Thompson reveals plan for international iPlayer, attacks BSkyB UK production record

The BBC is committed to making online service iPlayer available to UK expats, according to the corporation’s director general Mark Thompson, but independent producers are set to oppose the move.

Speaking at the MediaGuardian Edinburgh International Television Festival, Thompson said iPlayer, which is currently geo-blocked, should be made available to UK citizens living abroad, such as servicemen. He also said a commercial, international version of the online catch-up service is likely to launch within a year.

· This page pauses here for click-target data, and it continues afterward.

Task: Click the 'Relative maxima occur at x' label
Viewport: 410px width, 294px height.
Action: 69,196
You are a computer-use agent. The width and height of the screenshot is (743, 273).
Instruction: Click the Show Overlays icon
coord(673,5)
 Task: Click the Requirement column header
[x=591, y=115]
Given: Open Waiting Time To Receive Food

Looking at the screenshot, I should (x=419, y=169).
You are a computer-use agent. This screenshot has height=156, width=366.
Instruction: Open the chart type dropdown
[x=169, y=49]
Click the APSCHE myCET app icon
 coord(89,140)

“Within a year we aim to launch an international commercial version of the iPlayer. Subject to Trust approval, we also want to find a way of letting UK licence payers and servicemen and servicewomen use a version of the UK BBC iPlayer wherever they are in the world,” Thompson said.

The announcement was met with criticism from some independent producers. CEO of trade body PACT John McVay reportedly said that it would resist such a move as the iPlayer’s terms of trade do not allow for the service to be accessed outside the UK.

Thompson also used his MacTaggart lecture to warn of the danger of BSkyB becoming a dominant force in UK broadcasting. “Sky is already a far more powerful commercial counterweight to the BBC than ITV ever was,” he told attendees. “It is well on its way to being the most dominant force in broadcast media in this country. Moreover, if News Corp’s proposal to acquire all of the remaining shares in Sky goes through, Sky will not just be Britain’s biggest broadcaster, but a full part of a company which is also dominant in national newspapers as well as one of the Britain’s biggest publishers.”

Referring to the possible creation of a “a concentration of cross-media ownership which would not be allowed in the United States or Australia”, Thompson rounded on the pay-TV broadcaster for its failure to invest in original British production. The broadcaster, which has a £1.9bn (€1.3bn) programming budget, he said, failed to declare its annual investment in original UK non-news non-sport content, which has been estimated at around £100m, “not much more than Channel Five’s UK origination budget, despite the fact that Sky’s total turnover is more than 15 times that of Five’s”.

To remedy this, he suggested, Sky should be made to pay for retransmitting non-BBC broadcasters including ITV, Channel 4 and Five, pointing out that News Corp chairman Rupert Murdoch had successfully forced US cable operators to pay retransmission fees for News Corp’s Fox channels. Currently, UK broadcasters must pay Sky for inclusion in its EPG.